The Story Of A Childhood

For the next week or so our topic in my ASTU class is Persepolis.  Never heard of it?  I hadn’t either.  Persepolis is “Marjane Satrapi’s memoir of growing up in Iran during the Islamic Revolution” (as stated on the inside cover).  As I looked at this graphic memoir before I began reading it, 2 things were going through my head. One, being that I’ve never read a graphic memoir before and two, that I know nothing about the Islamic Revolution.

Much to my surprise, I was immediately taken in by Persepolis.  Not only was I learning small bits and pieces about the revolution but I was also intrigued by the detail in the drawings.  Before I even realized, I was three quarters of the way through this memoir.  I found the graphic memoir a really interesting genre that I have never had the pleasure of reading until now.  The relationship between the dialog and the illustrations captured my complete attention and kept it right through till the end, which doesn’t happen often.

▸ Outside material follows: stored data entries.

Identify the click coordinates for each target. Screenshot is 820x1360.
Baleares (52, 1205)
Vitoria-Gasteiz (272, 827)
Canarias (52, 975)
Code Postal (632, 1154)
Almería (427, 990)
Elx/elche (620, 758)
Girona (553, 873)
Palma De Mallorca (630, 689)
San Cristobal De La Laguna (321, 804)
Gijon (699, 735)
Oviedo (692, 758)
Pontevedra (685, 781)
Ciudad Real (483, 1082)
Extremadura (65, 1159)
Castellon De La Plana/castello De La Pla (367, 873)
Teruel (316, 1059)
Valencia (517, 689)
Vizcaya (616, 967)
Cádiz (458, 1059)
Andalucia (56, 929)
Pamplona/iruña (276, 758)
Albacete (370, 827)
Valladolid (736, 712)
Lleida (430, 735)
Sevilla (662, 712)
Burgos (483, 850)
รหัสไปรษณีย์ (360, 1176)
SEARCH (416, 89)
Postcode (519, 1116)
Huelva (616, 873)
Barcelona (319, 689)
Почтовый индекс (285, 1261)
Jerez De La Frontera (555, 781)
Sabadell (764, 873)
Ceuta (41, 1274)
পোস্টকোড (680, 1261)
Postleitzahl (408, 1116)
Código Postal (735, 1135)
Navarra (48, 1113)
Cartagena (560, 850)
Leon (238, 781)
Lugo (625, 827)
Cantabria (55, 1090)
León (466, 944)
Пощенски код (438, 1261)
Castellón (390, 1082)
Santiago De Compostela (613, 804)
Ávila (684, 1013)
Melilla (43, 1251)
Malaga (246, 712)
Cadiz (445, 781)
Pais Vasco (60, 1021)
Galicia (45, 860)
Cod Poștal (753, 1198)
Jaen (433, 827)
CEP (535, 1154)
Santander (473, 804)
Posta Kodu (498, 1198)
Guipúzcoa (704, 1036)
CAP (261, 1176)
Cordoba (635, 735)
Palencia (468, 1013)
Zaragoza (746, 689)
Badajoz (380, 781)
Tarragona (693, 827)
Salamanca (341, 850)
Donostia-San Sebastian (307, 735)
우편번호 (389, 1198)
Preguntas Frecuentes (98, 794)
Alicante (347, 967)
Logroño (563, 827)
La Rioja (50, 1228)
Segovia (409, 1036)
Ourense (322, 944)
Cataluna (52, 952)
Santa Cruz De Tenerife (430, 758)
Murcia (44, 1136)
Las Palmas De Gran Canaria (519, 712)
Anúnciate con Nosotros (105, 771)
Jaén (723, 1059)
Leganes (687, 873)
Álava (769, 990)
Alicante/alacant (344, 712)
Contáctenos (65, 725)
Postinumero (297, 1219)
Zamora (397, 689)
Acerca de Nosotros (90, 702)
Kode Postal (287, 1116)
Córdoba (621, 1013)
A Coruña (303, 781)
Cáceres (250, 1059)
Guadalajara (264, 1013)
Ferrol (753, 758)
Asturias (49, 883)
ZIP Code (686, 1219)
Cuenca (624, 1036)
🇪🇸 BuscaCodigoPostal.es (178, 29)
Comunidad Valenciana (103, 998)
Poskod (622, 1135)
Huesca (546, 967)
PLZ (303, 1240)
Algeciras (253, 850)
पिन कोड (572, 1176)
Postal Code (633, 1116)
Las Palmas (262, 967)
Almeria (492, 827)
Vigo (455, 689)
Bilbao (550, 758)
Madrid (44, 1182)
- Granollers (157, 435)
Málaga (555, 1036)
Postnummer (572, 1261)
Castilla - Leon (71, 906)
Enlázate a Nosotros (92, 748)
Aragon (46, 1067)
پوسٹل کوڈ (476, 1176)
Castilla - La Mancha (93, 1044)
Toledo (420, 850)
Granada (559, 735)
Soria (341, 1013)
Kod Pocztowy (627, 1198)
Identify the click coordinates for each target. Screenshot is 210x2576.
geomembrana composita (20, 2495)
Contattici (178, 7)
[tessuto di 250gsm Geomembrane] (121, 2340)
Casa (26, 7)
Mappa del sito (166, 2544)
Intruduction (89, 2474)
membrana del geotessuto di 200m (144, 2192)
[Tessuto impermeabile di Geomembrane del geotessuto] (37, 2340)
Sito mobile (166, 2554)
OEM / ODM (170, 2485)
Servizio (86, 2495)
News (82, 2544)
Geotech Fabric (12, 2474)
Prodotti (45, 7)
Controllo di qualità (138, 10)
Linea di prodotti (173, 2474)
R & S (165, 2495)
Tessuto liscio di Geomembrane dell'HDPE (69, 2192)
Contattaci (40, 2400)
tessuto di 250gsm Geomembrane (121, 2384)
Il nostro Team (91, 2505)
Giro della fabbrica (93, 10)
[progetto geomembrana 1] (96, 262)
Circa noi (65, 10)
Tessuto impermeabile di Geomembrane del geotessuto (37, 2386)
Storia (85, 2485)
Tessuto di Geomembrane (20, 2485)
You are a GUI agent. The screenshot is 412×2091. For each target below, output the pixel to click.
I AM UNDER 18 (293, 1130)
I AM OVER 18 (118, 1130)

When I had finished the memoir I could not help but to just stare at the last piece of information Satrapi leaves us with.  She has drawn this image of herself turning around to look at her parents one last time before she leaves for Australia, and she sees her dad carrying her mother out of the airport.  I could not help but feel a connection to the way she felt.  Even though the circumstances were extremely different I understood the pain of saying goodbye to your parents in an airport.  I had experienced this only a couple of weeks ago when I said good bye to my parents to get on a plane to come to UBC.

Now I know that some may say that by reading her memoir I have only learned her side of what happened during the revolution. In class we talked about memory and a couple questions that surrounded this topic were “who owns history and memories?” and “who has the right to tell it?”  I want to jump to a paper I was reading for my history class, which was Oscar Moore’s personal account of living with aids.  A specific line in this paper caught my eye, it read “…in 1976 (well 1977 really, but it’s my history, I’ll lie if I want to)”(Moore,38).  When I read this I was immediately drawn to the thought that because this was Moore’s account of what happened in his life, he had the right to tell it in the way he wanted it portrayed.  This idea has left me wondering what memories of Satrapi’s story she specifically remembers and what parts may have be altered over her lifetime, as many memories do.

A suggestion was brought up in class that her story may have been a very different story from the one that could be told from someone who was from a lower social class.  If this had been the case, how different would the story have been?  All the information that is depicted in her memoir has left me with many questions that I hope to find answers.